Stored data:
☆ ☆ ☆ ☆ ☆
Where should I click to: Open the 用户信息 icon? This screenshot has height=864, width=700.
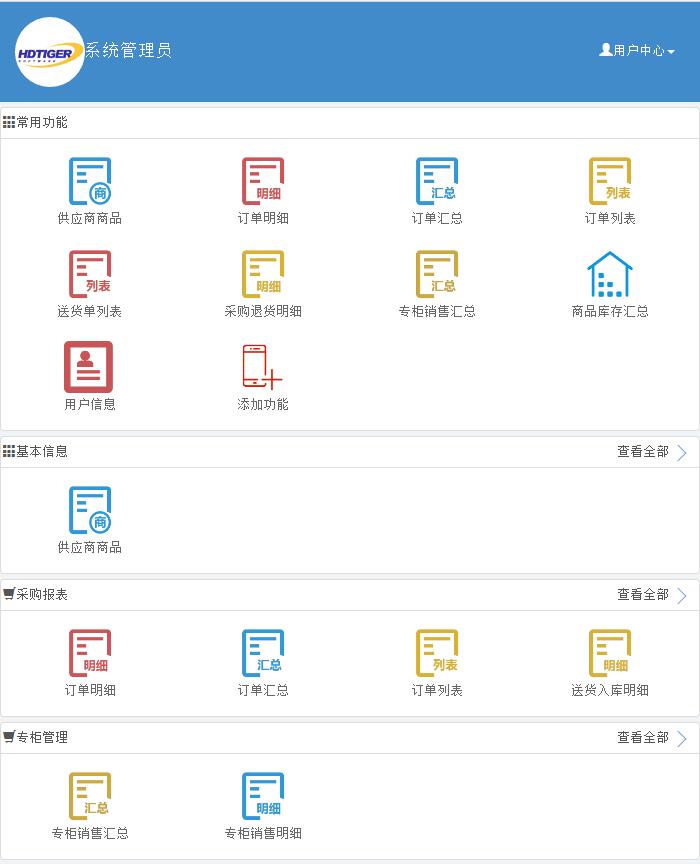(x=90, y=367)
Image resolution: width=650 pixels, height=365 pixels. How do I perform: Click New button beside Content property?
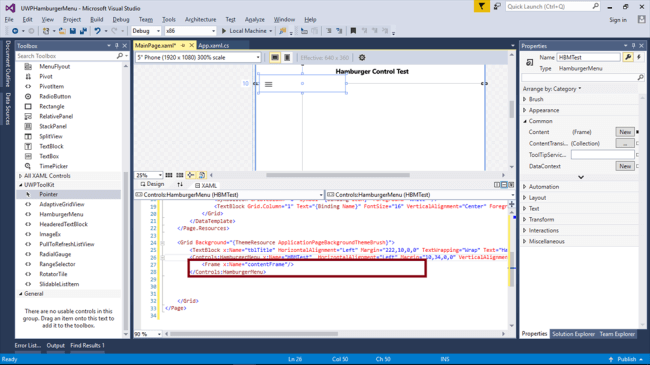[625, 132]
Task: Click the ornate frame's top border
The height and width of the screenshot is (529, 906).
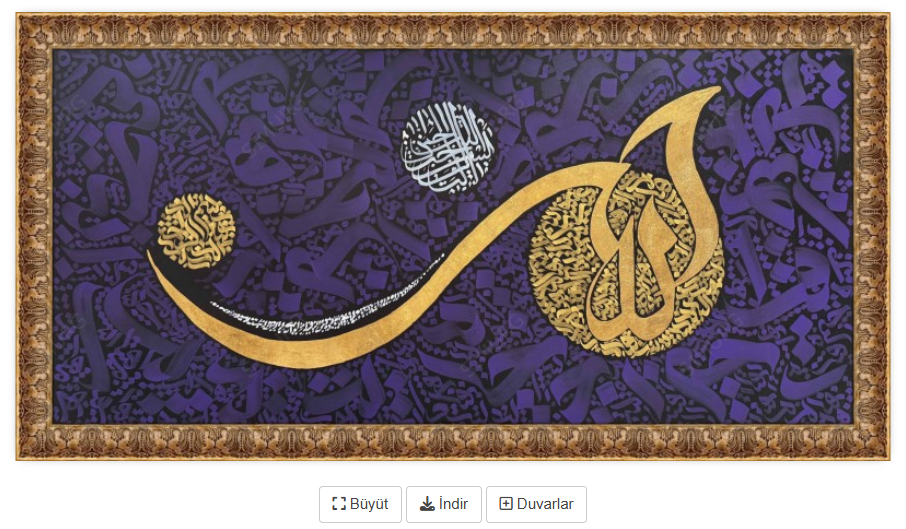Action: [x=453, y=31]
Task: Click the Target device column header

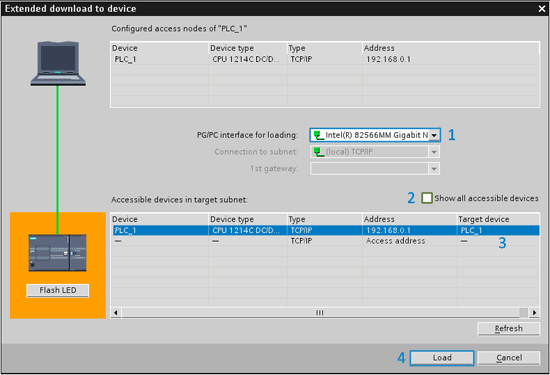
☆ ☆ ☆ ☆ ☆
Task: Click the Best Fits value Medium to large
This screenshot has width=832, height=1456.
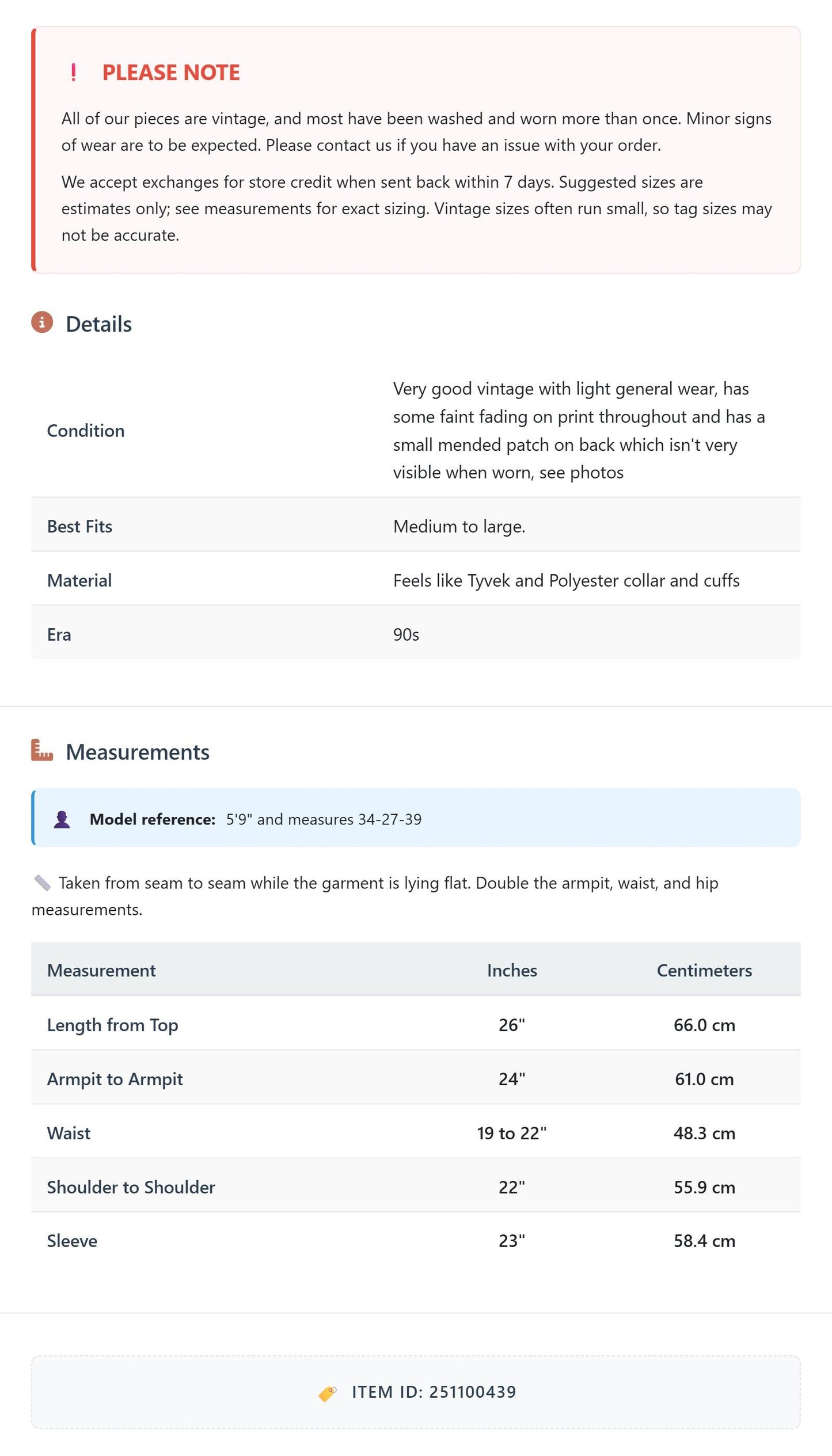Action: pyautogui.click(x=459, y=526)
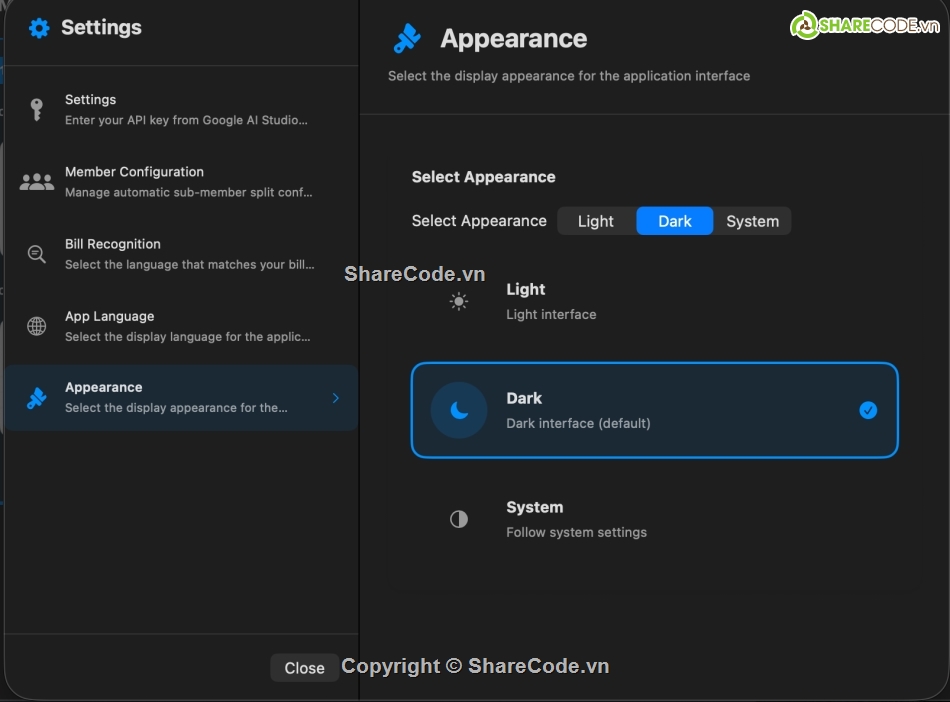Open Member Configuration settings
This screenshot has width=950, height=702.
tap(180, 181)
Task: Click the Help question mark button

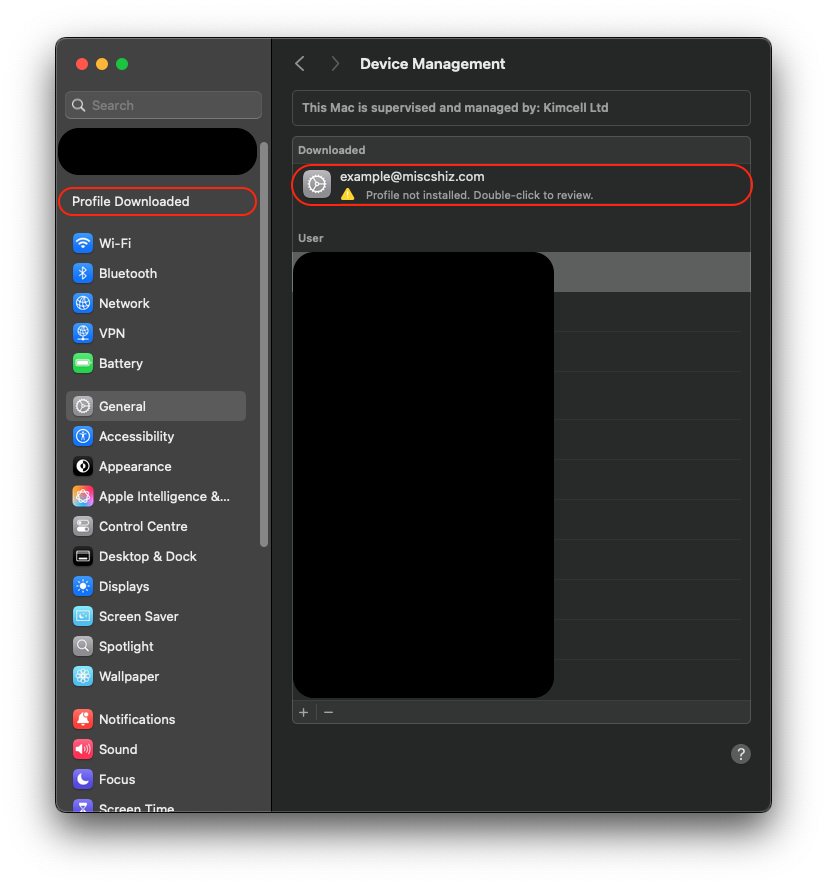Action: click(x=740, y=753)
☆ ☆ ☆ ☆ ☆
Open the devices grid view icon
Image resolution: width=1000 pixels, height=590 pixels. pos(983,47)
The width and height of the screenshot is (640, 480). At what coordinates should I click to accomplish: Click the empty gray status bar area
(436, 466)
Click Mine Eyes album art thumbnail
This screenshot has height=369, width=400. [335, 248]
☆ ☆ ☆ ☆ ☆
→ What this task involves
Every line above between the one containing "Image resolution: width=650" and the one containing "Task: Click the Target device column header", those two included, is to be printed exactly. No pictures go into the copy.

→ Answer for this exercise
Image resolution: width=650 pixels, height=365 pixels. How do I perform: Click New button beside Content property?
[625, 132]
Task: Click the ornate frame's top border
The height and width of the screenshot is (529, 906).
Action: [x=453, y=31]
Task: Click the Target device column header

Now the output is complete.